One of my routers, decides out of the blue to stop routing traffic on its own. All the ips are in the arp table, all the static and dynamic routes show runnig, all the port negotiations are proper ( at least show proper), but for some odd reason the router provides provides conectivity to some of the ips in the range but not some others ( same range), and the whole thing is completly random, it happens at random times, it goes away at random times. Also , the aps that host the subscribers (also Mtik and directly connected to the router) CAN ping the very same ips that the router chooses not to. Also, when you mac telnet into any of the “dead ping” subscribers and start pinging the router from the command promt, the ping and all conectivity comes back. Please help, I run a huge isp on all mikrotik routers, and this is having desastarous consiquences on my business.

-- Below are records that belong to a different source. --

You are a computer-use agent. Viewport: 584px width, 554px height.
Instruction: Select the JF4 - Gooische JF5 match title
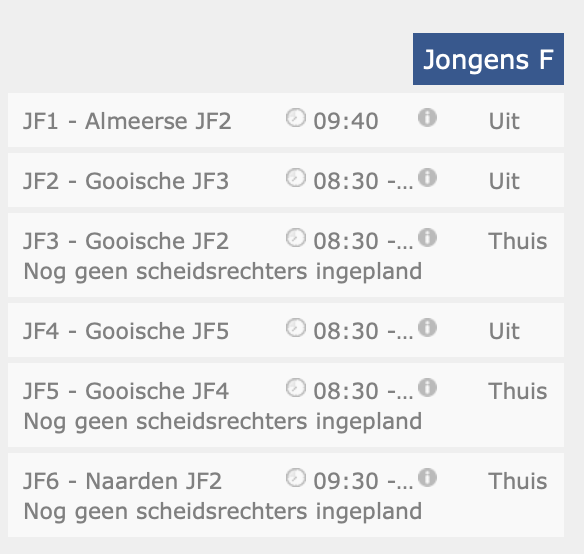[126, 331]
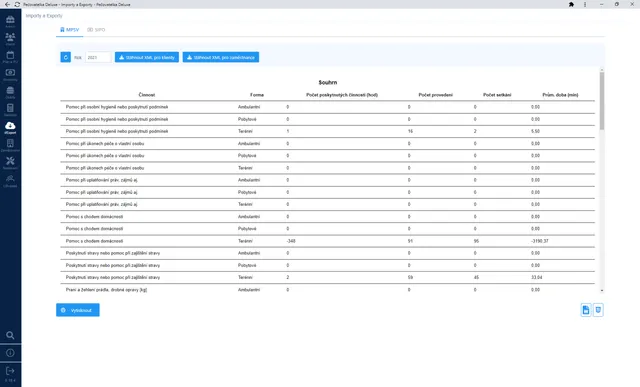640x387 pixels.
Task: Click Stáhnout XML pro klienty button
Action: pos(147,57)
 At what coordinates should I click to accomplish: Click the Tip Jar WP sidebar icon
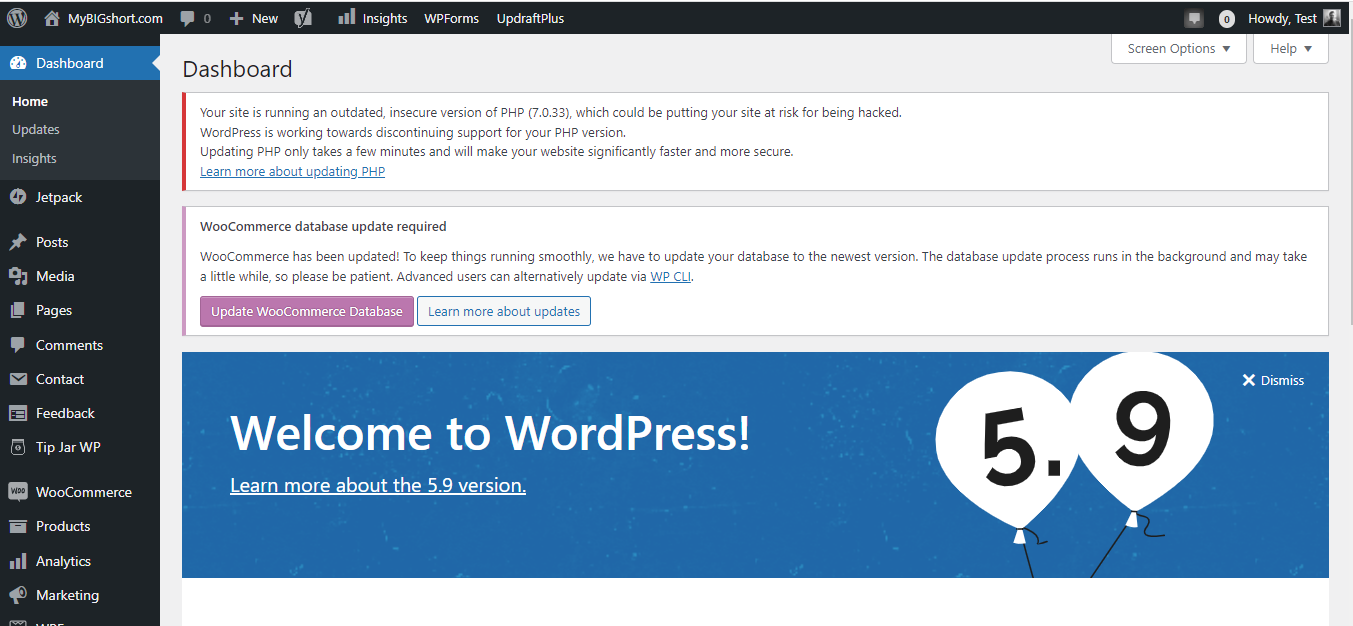[20, 447]
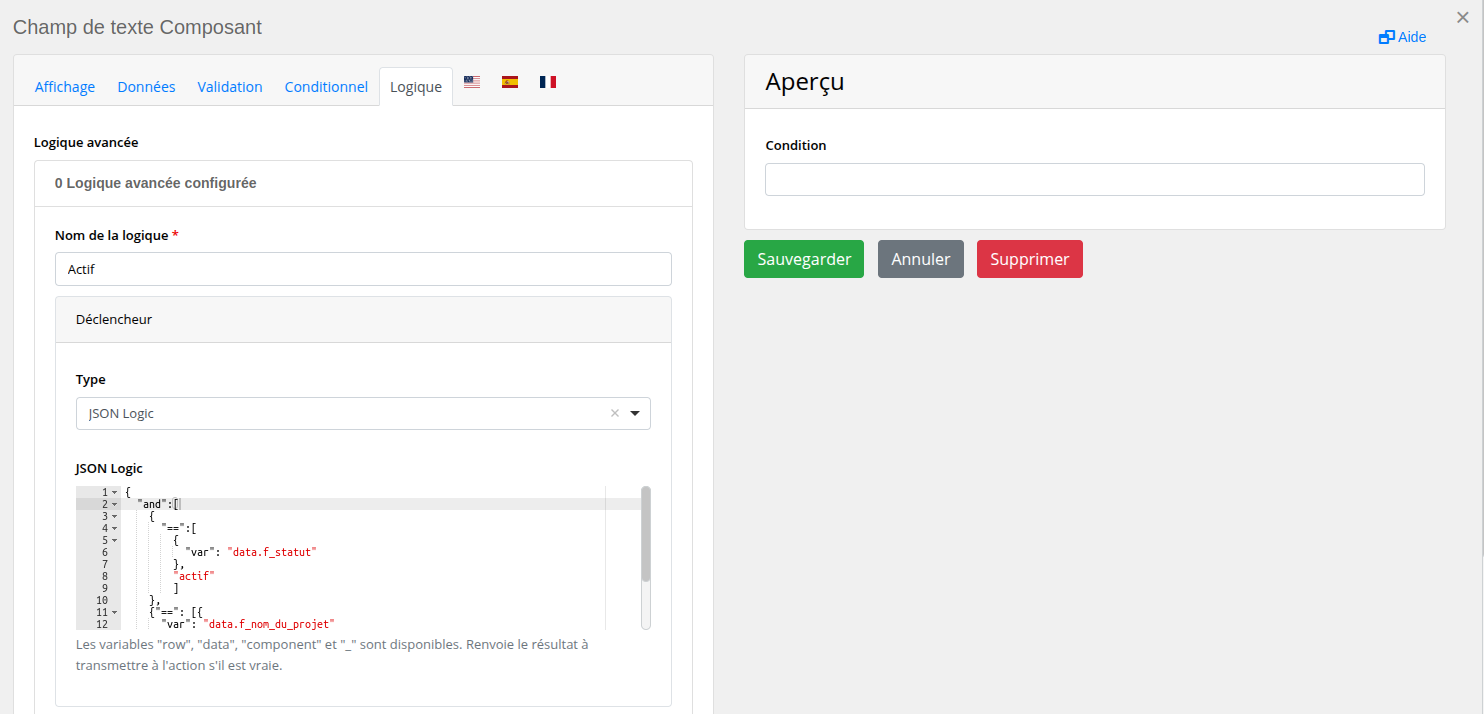1484x714 pixels.
Task: Select the Spanish flag language tab
Action: [x=510, y=82]
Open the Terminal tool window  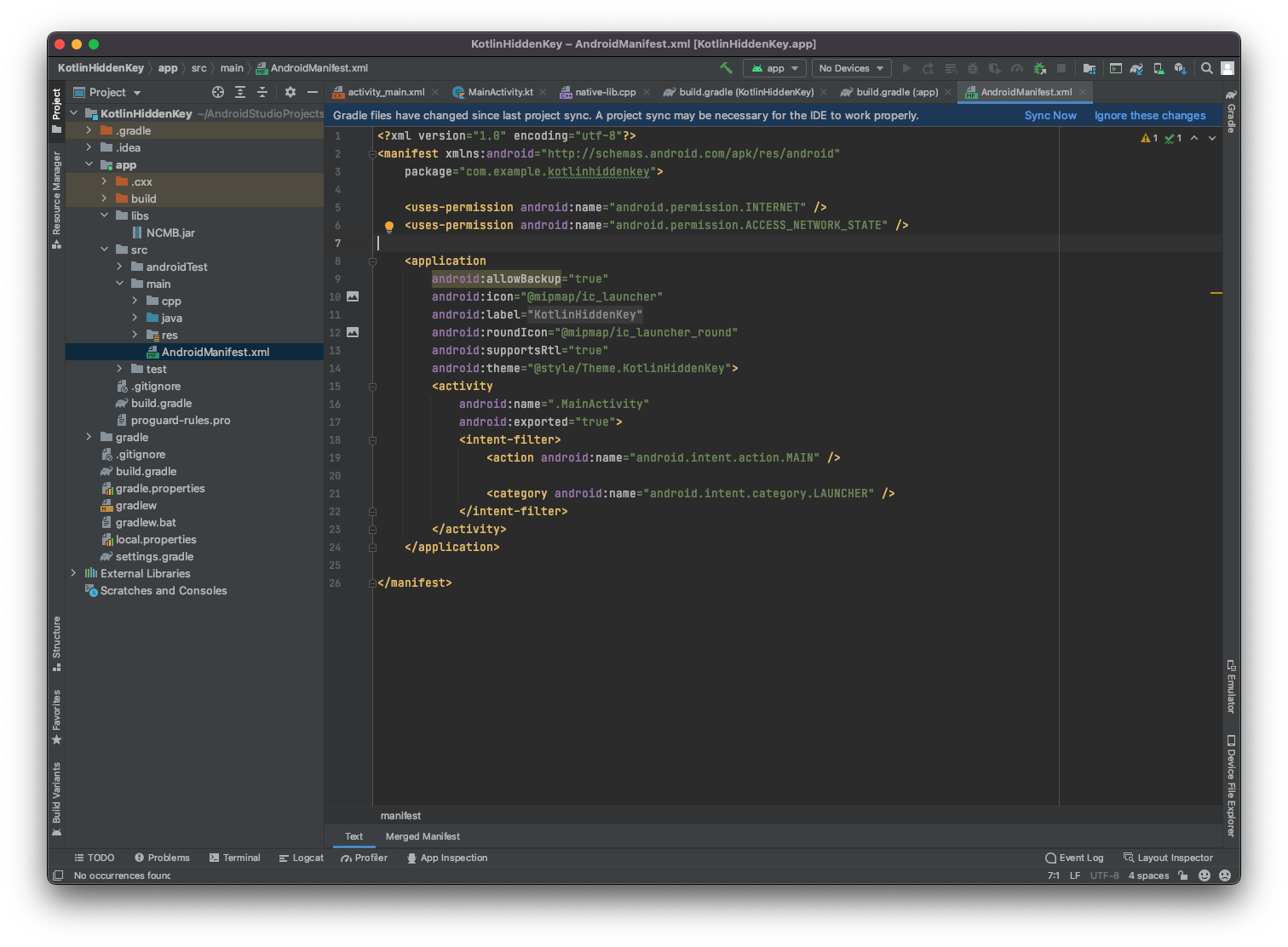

I saw this a few times in VERY isolated cases on one of my x86 routers before (even on 3.17 - you don’t mention what version you are running). After battling with it and being unable to resolve it, I replaced the router. It never happened again. If you put a console on the router, you’ll get some nasty error message flooding the screen untill kingdome come - can’t remember what the error is now though ![]()
In my case it seemed to have happend when the PPS through the router was high.
Considering new hardware solved it, I suspect I had some faulty hardware or memory or something
Another thing I noticed just now is that, when the unresponsive is ip manualy removed from the ARP table, all conectivity returns a few seconds later when the entry comes back dynamically.
And, yes, the router is an x86, 2.4 Ghz dual core, running 3.18 version.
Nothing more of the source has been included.